How ah wish ah hadn't gone with her to Germany, hadn't let her take the Wagner's hostage, killed Carol. That's why ah killed Carol, she was dying Victor had torn her up, it hurt- to see her there begging, to know that if ah didn't kill her like Mystique wanted, then the Wagner's would be killed. Then ah would have to look the elf in the eye and tell him that ah had killed them, that ah was his sister, that his mother hated him.
Then there is the Cajun, the man who always wants a kiss, even if it could kill him. How can it not eat him up like it does meh? Ah guess that's why ah slept with him. He made the offer, sex with him without draining him, how could ah pass that up.

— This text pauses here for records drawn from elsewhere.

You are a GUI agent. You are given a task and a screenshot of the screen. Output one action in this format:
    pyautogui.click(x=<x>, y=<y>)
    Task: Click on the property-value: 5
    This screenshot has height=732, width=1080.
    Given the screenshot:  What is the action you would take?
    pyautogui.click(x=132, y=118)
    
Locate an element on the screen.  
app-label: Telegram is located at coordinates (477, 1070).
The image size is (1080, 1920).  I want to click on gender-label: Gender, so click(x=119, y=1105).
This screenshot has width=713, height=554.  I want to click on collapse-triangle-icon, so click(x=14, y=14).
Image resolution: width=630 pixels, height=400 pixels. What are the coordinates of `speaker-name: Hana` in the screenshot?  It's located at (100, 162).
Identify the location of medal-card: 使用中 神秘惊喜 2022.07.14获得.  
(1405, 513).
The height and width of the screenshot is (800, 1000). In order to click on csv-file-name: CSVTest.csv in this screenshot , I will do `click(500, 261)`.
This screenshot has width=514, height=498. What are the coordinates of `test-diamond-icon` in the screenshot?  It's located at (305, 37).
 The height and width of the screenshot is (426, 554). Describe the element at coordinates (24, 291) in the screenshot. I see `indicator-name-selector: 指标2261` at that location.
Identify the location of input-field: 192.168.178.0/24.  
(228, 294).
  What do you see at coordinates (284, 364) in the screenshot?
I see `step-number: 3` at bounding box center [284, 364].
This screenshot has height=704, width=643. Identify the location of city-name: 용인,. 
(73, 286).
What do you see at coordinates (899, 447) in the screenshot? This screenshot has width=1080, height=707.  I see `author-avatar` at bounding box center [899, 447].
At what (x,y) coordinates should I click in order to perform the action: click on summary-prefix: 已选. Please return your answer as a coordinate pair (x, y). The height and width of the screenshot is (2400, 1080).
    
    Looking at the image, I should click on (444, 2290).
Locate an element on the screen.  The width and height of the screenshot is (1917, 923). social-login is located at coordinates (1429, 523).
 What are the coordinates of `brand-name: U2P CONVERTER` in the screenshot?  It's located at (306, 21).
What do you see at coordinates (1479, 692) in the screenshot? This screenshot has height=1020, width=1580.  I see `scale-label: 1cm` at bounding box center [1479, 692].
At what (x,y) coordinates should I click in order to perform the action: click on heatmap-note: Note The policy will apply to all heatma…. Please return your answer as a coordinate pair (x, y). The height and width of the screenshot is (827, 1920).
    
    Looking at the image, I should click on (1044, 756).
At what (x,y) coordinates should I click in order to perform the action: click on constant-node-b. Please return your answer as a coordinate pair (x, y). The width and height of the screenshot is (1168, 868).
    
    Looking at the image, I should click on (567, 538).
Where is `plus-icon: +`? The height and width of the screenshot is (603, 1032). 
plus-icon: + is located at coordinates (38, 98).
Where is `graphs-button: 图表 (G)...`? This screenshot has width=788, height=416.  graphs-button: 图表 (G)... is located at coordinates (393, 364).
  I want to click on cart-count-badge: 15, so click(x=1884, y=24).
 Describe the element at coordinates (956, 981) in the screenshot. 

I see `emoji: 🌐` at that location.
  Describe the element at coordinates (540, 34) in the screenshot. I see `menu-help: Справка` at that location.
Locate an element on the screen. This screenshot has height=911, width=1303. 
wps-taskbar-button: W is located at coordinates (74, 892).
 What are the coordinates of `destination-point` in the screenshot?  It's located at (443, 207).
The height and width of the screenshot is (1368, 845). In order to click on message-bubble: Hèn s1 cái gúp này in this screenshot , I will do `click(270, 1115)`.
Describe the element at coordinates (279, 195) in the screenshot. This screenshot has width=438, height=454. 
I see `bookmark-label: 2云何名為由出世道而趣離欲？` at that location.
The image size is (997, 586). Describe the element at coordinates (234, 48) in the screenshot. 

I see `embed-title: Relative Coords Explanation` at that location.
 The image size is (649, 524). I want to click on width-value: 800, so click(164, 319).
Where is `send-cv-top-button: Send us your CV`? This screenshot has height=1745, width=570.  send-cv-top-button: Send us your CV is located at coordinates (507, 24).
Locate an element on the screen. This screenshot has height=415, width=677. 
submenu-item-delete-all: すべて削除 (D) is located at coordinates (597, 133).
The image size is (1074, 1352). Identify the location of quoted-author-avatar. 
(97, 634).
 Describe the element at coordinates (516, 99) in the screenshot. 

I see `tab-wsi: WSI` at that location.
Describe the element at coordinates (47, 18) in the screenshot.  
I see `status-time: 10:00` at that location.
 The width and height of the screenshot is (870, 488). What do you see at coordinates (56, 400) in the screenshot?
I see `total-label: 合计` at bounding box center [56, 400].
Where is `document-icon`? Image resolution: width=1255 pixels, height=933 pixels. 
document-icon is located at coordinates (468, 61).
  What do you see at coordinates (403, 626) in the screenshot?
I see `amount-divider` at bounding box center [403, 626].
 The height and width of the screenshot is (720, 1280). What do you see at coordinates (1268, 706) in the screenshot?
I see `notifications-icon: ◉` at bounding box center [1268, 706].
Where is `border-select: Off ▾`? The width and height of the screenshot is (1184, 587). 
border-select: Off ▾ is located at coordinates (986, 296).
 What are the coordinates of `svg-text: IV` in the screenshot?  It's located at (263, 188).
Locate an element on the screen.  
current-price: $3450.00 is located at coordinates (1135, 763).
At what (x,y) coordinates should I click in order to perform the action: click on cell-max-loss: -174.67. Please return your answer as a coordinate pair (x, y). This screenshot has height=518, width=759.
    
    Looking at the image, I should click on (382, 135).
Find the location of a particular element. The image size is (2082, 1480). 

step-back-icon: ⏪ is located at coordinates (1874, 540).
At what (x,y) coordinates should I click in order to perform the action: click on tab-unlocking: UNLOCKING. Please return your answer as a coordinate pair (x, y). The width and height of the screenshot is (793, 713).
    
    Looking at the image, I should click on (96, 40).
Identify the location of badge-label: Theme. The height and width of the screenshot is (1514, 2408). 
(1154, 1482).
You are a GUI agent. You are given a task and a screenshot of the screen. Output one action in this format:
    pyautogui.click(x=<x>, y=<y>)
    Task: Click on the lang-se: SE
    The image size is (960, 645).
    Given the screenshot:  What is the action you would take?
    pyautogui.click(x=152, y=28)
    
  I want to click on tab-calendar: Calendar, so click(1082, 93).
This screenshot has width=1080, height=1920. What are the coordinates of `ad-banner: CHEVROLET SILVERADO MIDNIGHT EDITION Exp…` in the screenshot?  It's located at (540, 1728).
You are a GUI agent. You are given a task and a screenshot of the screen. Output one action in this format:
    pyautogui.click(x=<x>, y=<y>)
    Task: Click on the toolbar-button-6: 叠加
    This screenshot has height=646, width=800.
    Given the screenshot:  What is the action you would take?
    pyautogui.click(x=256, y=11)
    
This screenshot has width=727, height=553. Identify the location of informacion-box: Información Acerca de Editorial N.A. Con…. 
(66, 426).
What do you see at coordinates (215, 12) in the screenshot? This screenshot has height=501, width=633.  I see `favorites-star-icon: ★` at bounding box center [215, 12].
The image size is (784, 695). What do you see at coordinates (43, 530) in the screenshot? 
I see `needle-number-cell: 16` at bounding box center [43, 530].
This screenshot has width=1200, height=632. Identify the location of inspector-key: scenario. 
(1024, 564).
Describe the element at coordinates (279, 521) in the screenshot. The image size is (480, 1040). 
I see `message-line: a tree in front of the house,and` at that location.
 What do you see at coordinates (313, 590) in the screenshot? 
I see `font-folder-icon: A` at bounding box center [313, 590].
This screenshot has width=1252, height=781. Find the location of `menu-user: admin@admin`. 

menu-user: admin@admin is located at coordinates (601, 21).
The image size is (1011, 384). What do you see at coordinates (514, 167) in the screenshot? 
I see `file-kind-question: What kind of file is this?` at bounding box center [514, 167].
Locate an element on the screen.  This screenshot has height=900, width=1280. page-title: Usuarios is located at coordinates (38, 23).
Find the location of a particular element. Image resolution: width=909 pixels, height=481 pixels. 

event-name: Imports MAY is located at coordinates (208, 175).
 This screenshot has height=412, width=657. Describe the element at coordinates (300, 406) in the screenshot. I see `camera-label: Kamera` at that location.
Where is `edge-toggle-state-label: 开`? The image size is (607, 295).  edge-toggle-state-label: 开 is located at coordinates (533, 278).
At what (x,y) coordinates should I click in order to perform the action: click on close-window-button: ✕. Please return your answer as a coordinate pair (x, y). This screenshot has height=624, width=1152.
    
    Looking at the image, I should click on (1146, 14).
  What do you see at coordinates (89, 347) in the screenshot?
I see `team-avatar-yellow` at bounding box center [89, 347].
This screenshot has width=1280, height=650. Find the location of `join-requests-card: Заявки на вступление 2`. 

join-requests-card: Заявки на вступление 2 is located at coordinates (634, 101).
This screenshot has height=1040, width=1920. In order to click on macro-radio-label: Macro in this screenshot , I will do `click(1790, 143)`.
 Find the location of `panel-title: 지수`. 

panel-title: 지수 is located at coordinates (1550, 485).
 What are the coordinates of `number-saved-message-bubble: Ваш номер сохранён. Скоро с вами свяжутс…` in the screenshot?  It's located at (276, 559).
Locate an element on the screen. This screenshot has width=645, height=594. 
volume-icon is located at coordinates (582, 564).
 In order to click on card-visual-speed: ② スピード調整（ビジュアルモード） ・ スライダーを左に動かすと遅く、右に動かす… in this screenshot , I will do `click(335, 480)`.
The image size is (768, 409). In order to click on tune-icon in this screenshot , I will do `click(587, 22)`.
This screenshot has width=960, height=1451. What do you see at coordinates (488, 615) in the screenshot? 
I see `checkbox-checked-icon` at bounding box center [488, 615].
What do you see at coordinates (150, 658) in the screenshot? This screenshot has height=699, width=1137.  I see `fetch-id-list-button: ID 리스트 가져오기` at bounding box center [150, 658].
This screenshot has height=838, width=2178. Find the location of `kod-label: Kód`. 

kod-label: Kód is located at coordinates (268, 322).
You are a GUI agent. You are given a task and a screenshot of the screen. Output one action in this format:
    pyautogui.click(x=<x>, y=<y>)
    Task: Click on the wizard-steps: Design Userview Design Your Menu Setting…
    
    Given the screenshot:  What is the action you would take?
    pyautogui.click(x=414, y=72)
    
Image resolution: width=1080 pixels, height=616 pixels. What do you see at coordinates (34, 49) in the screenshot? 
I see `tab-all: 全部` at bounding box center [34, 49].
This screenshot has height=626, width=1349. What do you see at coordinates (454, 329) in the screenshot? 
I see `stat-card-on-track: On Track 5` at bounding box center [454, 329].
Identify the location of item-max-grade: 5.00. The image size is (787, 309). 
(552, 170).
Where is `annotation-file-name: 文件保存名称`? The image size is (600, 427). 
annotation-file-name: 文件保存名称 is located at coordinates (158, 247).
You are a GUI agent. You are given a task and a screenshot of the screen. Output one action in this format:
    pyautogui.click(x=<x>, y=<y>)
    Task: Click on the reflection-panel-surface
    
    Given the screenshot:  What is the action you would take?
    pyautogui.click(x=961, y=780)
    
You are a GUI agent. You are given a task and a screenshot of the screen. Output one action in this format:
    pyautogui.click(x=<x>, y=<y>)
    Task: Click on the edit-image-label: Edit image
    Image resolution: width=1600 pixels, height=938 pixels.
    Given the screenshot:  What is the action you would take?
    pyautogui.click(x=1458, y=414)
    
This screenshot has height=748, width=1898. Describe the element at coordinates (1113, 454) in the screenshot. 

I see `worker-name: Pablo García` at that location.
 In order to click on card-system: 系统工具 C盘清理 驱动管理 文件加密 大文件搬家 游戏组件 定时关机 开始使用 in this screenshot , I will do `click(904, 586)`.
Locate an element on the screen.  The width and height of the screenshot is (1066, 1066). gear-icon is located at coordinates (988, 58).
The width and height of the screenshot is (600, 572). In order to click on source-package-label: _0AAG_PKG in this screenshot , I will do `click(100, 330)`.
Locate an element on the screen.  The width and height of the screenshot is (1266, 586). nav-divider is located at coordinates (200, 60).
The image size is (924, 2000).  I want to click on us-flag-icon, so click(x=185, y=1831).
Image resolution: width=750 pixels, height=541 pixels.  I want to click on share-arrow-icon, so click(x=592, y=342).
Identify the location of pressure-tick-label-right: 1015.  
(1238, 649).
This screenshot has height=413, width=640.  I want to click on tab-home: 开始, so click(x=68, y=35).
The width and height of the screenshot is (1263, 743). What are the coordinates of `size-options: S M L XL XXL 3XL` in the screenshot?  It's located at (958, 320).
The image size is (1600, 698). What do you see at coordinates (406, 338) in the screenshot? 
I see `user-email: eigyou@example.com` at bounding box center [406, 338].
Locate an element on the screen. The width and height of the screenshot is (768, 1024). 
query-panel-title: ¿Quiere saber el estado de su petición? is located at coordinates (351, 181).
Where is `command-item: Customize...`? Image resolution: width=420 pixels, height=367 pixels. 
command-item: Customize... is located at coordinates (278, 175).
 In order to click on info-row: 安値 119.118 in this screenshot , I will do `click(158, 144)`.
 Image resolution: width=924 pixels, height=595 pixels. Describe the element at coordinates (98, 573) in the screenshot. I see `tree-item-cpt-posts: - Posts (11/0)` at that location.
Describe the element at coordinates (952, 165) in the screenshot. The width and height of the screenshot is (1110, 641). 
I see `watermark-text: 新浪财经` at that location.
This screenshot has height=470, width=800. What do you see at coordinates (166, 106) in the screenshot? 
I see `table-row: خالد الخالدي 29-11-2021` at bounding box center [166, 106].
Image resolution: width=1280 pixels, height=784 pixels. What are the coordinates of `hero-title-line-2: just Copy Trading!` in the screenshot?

Only problem was ah did drain him, but not enough to kill him. He was holdin meh, whisperin that he loved me, smellin my hair. Then he kissed my forehead, and ah saw him as he is everything he ever did wrong and everything he ever did right. Strangely enough he was tellin me the truth, he really loved meh, he really cared bout me. Ah cried myself to sleep, cause for once someone cared, loved and expected nothing in return except love, not even my mother could do that.